Washington, DC-based Radio Free Asia (RFA) reports that three teenagers around the age of 16 to 17, were executed by firing squad. One teenager was killed for allegedly murdering his stepmother, while two were accused of “watching and distributing South Korean movies.”

Given North Korea’s extreme state secrecy, the reports have been hard to fully confirm, but multiple sources have mentioned the public executions.

The incident occurred in Hyesan, a North Korean city near China/Stefan Bruder/Shutterstock

The incident is reported to have occurred in October on a runway in front of residents of Hyesan, a city in the North Korean province of Ryanggang near China.

According to a 2021 The New York Times story, the city of 200,000 residents “is the main gateway for outside information, including South Korean entertainment stored on computer memory sticks and bootlegged across the border from China.”

It’s also a city where North Korean defectors pass through on their way to South Korea.

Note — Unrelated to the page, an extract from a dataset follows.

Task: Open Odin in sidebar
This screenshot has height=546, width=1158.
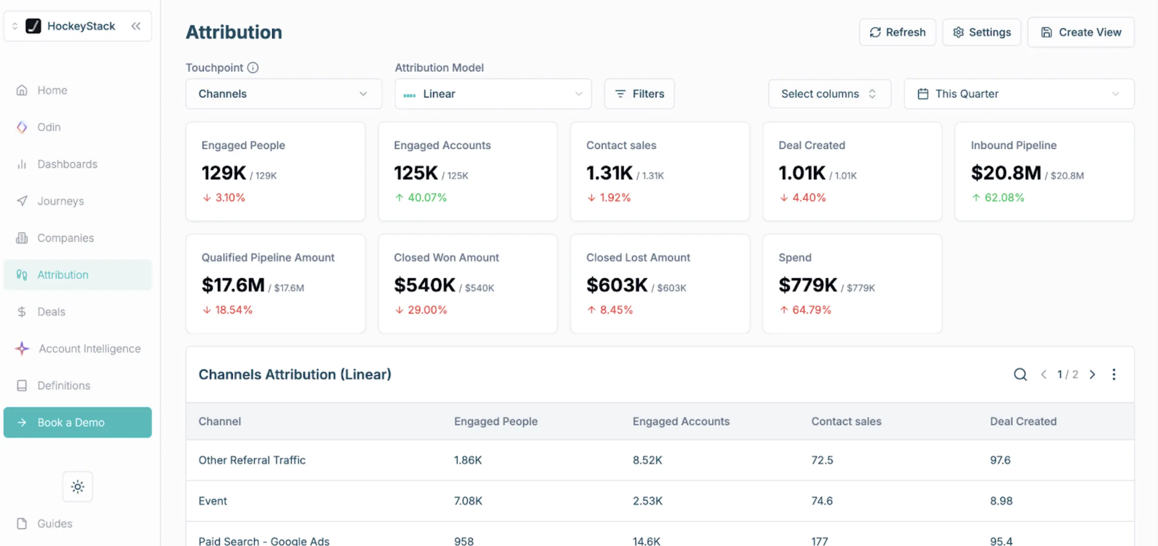Action: click(x=49, y=127)
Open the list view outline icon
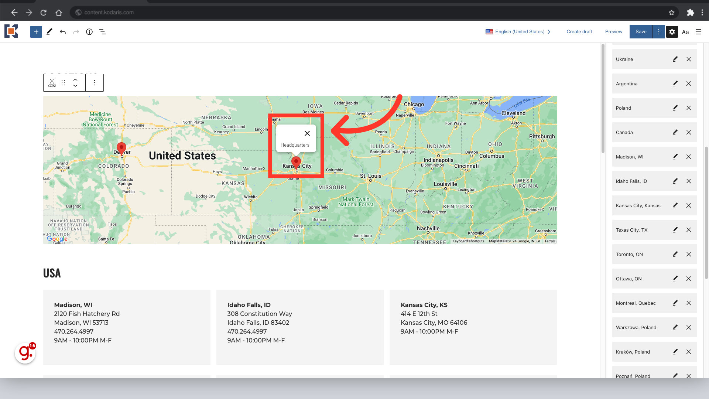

RFA notes that South Korean and Western movies, music, and TV shows have permeated the Hermit Kingdom through easy-to-conceal USB flash drives and SD cards.

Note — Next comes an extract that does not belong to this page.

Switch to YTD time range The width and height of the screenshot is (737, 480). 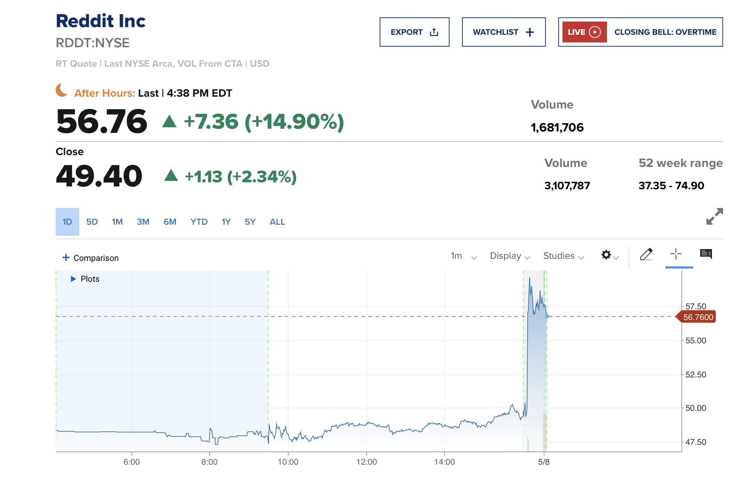point(199,222)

Content is then “distributed from person to person,” prompting authorities to seize smartphones and hand out punishment sentences. A source told RFA that those caught with foreign media can be sent to a correctional labour camp with their parents for five years.

The top ten South Korean movies, according to IMDB

Although public executions are rare, they are not unheard of and are used as a deterrent as the government grows increasingly concerned with the influence it might have on North Korean youth. According to a human rights report, leader Kim Jong-un has referred to K-pop as a “vicious cancer.”

“It remains impossible to find out the true scale of public executions in the isolated totalitarian state,” states the New York Times. Despite this, the Seoul-based Transitional Justice Working Group (TJWG) has been documenting years of human rights violations and killings under Kim Jong-un’s rule.

“The families of those being executed were often forced to watch the execution,” states a TJWG report published last year, adding that in certain cases, neighbourhood-level group leaders have been informed of executions slated to take place in their designated areas and that it is the leaders’ responsibility to bring their groups to witness the event.

Daily Hive has reached out to TJWG for a comment and will update this story when it responds.